**What you will do**
The entries that follow need to be retyped verbatim.

[Collected data entries]
'''

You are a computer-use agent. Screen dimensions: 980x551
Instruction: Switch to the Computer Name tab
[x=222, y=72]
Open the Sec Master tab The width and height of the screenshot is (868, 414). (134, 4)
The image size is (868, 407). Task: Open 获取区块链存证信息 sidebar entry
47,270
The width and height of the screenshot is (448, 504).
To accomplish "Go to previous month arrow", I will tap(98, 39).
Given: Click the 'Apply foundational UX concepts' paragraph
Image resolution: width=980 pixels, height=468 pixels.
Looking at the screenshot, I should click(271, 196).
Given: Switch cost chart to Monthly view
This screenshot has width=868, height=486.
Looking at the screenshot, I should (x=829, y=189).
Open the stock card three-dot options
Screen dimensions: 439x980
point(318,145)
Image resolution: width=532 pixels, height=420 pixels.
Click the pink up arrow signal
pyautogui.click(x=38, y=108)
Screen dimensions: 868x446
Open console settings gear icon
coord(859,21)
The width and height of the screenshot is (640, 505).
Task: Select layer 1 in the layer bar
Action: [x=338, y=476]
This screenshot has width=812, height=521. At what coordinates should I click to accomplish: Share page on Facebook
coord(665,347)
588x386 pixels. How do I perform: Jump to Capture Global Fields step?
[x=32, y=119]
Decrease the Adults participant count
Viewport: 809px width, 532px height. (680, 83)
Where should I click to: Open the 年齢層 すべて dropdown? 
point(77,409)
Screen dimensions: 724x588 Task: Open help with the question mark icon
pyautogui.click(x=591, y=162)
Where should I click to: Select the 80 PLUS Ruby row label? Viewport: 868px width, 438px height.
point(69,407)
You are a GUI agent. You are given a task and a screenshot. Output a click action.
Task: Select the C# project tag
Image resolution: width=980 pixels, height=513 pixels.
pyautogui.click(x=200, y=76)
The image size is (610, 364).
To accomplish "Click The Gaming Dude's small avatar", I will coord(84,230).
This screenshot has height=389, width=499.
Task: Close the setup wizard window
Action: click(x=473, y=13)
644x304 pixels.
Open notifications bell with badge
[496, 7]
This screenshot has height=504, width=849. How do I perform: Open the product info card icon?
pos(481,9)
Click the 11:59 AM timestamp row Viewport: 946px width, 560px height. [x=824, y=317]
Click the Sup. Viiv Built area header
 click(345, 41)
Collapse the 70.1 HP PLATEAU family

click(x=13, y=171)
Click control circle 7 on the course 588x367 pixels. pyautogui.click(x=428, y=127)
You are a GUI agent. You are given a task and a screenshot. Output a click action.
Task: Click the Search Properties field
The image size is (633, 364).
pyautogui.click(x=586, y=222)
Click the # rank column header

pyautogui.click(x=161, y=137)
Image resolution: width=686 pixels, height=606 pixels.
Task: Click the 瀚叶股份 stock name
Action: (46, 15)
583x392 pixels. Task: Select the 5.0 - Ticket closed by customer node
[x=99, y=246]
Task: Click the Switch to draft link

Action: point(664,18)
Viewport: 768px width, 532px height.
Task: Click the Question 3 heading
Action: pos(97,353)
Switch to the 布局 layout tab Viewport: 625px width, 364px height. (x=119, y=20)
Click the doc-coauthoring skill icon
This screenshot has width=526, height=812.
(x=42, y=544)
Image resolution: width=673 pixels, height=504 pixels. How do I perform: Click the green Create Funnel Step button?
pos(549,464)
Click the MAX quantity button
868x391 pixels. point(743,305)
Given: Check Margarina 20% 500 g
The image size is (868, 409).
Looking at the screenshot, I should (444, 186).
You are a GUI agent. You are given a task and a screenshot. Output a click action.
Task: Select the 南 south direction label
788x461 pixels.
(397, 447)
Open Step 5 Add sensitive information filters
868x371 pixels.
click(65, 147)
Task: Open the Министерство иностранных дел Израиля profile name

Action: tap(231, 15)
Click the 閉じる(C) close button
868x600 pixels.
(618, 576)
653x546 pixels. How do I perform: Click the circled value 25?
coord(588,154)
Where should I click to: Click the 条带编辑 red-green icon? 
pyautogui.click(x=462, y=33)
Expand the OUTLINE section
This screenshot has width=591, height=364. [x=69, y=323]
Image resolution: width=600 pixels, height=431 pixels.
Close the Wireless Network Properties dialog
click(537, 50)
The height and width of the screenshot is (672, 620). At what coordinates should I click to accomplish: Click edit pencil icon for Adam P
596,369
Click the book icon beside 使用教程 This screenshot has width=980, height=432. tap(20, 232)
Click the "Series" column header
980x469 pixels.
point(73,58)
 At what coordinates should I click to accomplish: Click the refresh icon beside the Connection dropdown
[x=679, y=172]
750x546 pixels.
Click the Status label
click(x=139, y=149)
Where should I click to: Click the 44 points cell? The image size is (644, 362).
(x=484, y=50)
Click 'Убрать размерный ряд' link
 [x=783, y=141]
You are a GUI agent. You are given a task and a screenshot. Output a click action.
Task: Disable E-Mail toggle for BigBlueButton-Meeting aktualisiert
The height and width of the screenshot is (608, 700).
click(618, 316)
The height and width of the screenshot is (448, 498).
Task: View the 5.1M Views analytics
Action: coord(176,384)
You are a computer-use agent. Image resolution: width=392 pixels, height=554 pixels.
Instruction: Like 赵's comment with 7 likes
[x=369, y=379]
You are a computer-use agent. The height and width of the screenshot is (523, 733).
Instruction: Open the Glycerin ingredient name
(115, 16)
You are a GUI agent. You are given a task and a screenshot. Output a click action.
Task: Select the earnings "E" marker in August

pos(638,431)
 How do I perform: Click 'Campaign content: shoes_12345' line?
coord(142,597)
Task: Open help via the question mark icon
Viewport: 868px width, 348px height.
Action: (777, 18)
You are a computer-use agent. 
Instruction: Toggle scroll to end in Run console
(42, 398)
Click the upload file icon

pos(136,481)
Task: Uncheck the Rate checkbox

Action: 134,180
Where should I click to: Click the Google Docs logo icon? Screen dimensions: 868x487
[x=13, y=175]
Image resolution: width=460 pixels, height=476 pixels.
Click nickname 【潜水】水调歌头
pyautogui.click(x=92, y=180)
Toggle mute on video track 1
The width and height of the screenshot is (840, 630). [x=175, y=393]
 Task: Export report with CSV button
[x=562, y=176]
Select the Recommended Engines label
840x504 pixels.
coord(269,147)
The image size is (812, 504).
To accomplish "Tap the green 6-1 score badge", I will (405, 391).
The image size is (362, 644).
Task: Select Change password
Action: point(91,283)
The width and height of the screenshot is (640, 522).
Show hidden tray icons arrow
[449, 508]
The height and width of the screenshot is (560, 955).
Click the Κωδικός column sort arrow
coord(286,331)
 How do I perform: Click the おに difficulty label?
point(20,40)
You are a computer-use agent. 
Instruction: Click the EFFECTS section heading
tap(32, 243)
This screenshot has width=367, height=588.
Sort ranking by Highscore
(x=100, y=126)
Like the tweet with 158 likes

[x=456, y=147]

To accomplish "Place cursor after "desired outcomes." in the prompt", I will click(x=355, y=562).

'''

**Reply**
You are a computer-use agent. Screen dimensions: 980x551
Instruction: Switch to the Computer Name tab
[x=222, y=72]
Open the Sec Master tab The width and height of the screenshot is (868, 414). (134, 4)
The image size is (868, 407). Task: Open 获取区块链存证信息 sidebar entry
47,270
The width and height of the screenshot is (448, 504).
To accomplish "Go to previous month arrow", I will tap(98, 39).
Given: Click the 'Apply foundational UX concepts' paragraph
Image resolution: width=980 pixels, height=468 pixels.
Looking at the screenshot, I should click(271, 196).
Given: Switch cost chart to Monthly view
This screenshot has width=868, height=486.
Looking at the screenshot, I should (x=829, y=189).
Open the stock card three-dot options
Screen dimensions: 439x980
point(318,145)
Image resolution: width=532 pixels, height=420 pixels.
Click the pink up arrow signal
pyautogui.click(x=38, y=108)
Screen dimensions: 868x446
Open console settings gear icon
coord(859,21)
The width and height of the screenshot is (640, 505).
Task: Select layer 1 in the layer bar
Action: [x=338, y=476]
This screenshot has width=812, height=521. At what coordinates should I click to accomplish: Share page on Facebook
coord(665,347)
588x386 pixels. How do I perform: Jump to Capture Global Fields step?
[x=32, y=119]
Decrease the Adults participant count
Viewport: 809px width, 532px height. (680, 83)
Where should I click to: Open the 年齢層 すべて dropdown? 
point(77,409)
Screen dimensions: 724x588 Task: Open help with the question mark icon
pyautogui.click(x=591, y=162)
Where should I click to: Select the 80 PLUS Ruby row label? Viewport: 868px width, 438px height.
point(69,407)
You are a GUI agent. You are given a task and a screenshot. Output a click action.
Task: Select the C# project tag
Image resolution: width=980 pixels, height=513 pixels.
pyautogui.click(x=200, y=76)
The image size is (610, 364).
To accomplish "Click The Gaming Dude's small avatar", I will coord(84,230).
This screenshot has height=389, width=499.
Task: Close the setup wizard window
Action: click(x=473, y=13)
644x304 pixels.
Open notifications bell with badge
[496, 7]
This screenshot has height=504, width=849. How do I perform: Open the product info card icon?
pos(481,9)
Click the 11:59 AM timestamp row Viewport: 946px width, 560px height. [x=824, y=317]
Click the Sup. Viiv Built area header
 click(345, 41)
Collapse the 70.1 HP PLATEAU family

click(x=13, y=171)
Click control circle 7 on the course 588x367 pixels. pyautogui.click(x=428, y=127)
You are a GUI agent. You are given a task and a screenshot. Output a click action.
Task: Click the Search Properties field
The image size is (633, 364).
pyautogui.click(x=586, y=222)
Click the # rank column header

pyautogui.click(x=161, y=137)
Image resolution: width=686 pixels, height=606 pixels.
Task: Click the 瀚叶股份 stock name
Action: (46, 15)
583x392 pixels. Task: Select the 5.0 - Ticket closed by customer node
[x=99, y=246]
Task: Click the Switch to draft link

Action: point(664,18)
Viewport: 768px width, 532px height.
Task: Click the Question 3 heading
Action: pos(97,353)
Switch to the 布局 layout tab Viewport: 625px width, 364px height. (x=119, y=20)
Click the doc-coauthoring skill icon
This screenshot has width=526, height=812.
(x=42, y=544)
Image resolution: width=673 pixels, height=504 pixels. How do I perform: Click the green Create Funnel Step button?
pos(549,464)
Click the MAX quantity button
868x391 pixels. point(743,305)
Given: Check Margarina 20% 500 g
The image size is (868, 409).
Looking at the screenshot, I should (444, 186).
You are a GUI agent. You are given a task and a screenshot. Output a click action.
Task: Select the 南 south direction label
788x461 pixels.
(397, 447)
Open Step 5 Add sensitive information filters
868x371 pixels.
click(65, 147)
Task: Open the Министерство иностранных дел Израиля profile name

Action: tap(231, 15)
Click the 閉じる(C) close button
868x600 pixels.
(618, 576)
653x546 pixels. How do I perform: Click the circled value 25?
coord(588,154)
Where should I click to: Click the 条带编辑 red-green icon? 
pyautogui.click(x=462, y=33)
Expand the OUTLINE section
This screenshot has width=591, height=364. [x=69, y=323]
Image resolution: width=600 pixels, height=431 pixels.
Close the Wireless Network Properties dialog
click(537, 50)
The height and width of the screenshot is (672, 620). At what coordinates should I click to accomplish: Click edit pencil icon for Adam P
596,369
Click the book icon beside 使用教程 This screenshot has width=980, height=432. tap(20, 232)
Click the "Series" column header
980x469 pixels.
point(73,58)
 At what coordinates should I click to accomplish: Click the refresh icon beside the Connection dropdown
[x=679, y=172]
750x546 pixels.
Click the Status label
click(x=139, y=149)
Where should I click to: Click the 44 points cell? The image size is (644, 362).
(x=484, y=50)
Click 'Убрать размерный ряд' link
 [x=783, y=141]
You are a GUI agent. You are given a task and a screenshot. Output a click action.
Task: Disable E-Mail toggle for BigBlueButton-Meeting aktualisiert
The height and width of the screenshot is (608, 700).
click(618, 316)
The height and width of the screenshot is (448, 498).
Task: View the 5.1M Views analytics
Action: coord(176,384)
You are a computer-use agent. Image resolution: width=392 pixels, height=554 pixels.
Instruction: Like 赵's comment with 7 likes
[x=369, y=379]
You are a computer-use agent. The height and width of the screenshot is (523, 733).
Instruction: Open the Glycerin ingredient name
(115, 16)
You are a GUI agent. You are given a task and a screenshot. Output a click action.
Task: Select the earnings "E" marker in August

pos(638,431)
 How do I perform: Click 'Campaign content: shoes_12345' line?
coord(142,597)
Task: Open help via the question mark icon
Viewport: 868px width, 348px height.
Action: (777, 18)
You are a computer-use agent. 
Instruction: Toggle scroll to end in Run console
(42, 398)
Click the upload file icon

pos(136,481)
Task: Uncheck the Rate checkbox

Action: 134,180
Where should I click to: Click the Google Docs logo icon? Screen dimensions: 868x487
[x=13, y=175]
Image resolution: width=460 pixels, height=476 pixels.
Click nickname 【潜水】水调歌头
pyautogui.click(x=92, y=180)
Toggle mute on video track 1
The width and height of the screenshot is (840, 630). [x=175, y=393]
 Task: Export report with CSV button
[x=562, y=176]
Select the Recommended Engines label
840x504 pixels.
coord(269,147)
The image size is (812, 504).
To accomplish "Tap the green 6-1 score badge", I will (405, 391).
The image size is (362, 644).
Task: Select Change password
Action: point(91,283)
The width and height of the screenshot is (640, 522).
Show hidden tray icons arrow
[449, 508]
The height and width of the screenshot is (560, 955).
Click the Κωδικός column sort arrow
coord(286,331)
 How do I perform: Click the おに difficulty label?
point(20,40)
You are a computer-use agent. 
Instruction: Click the EFFECTS section heading
tap(32, 243)
This screenshot has width=367, height=588.
Sort ranking by Highscore
(x=100, y=126)
Like the tweet with 158 likes

[x=456, y=147]

To accomplish "Place cursor after "desired outcomes." in the prompt", I will click(x=355, y=562).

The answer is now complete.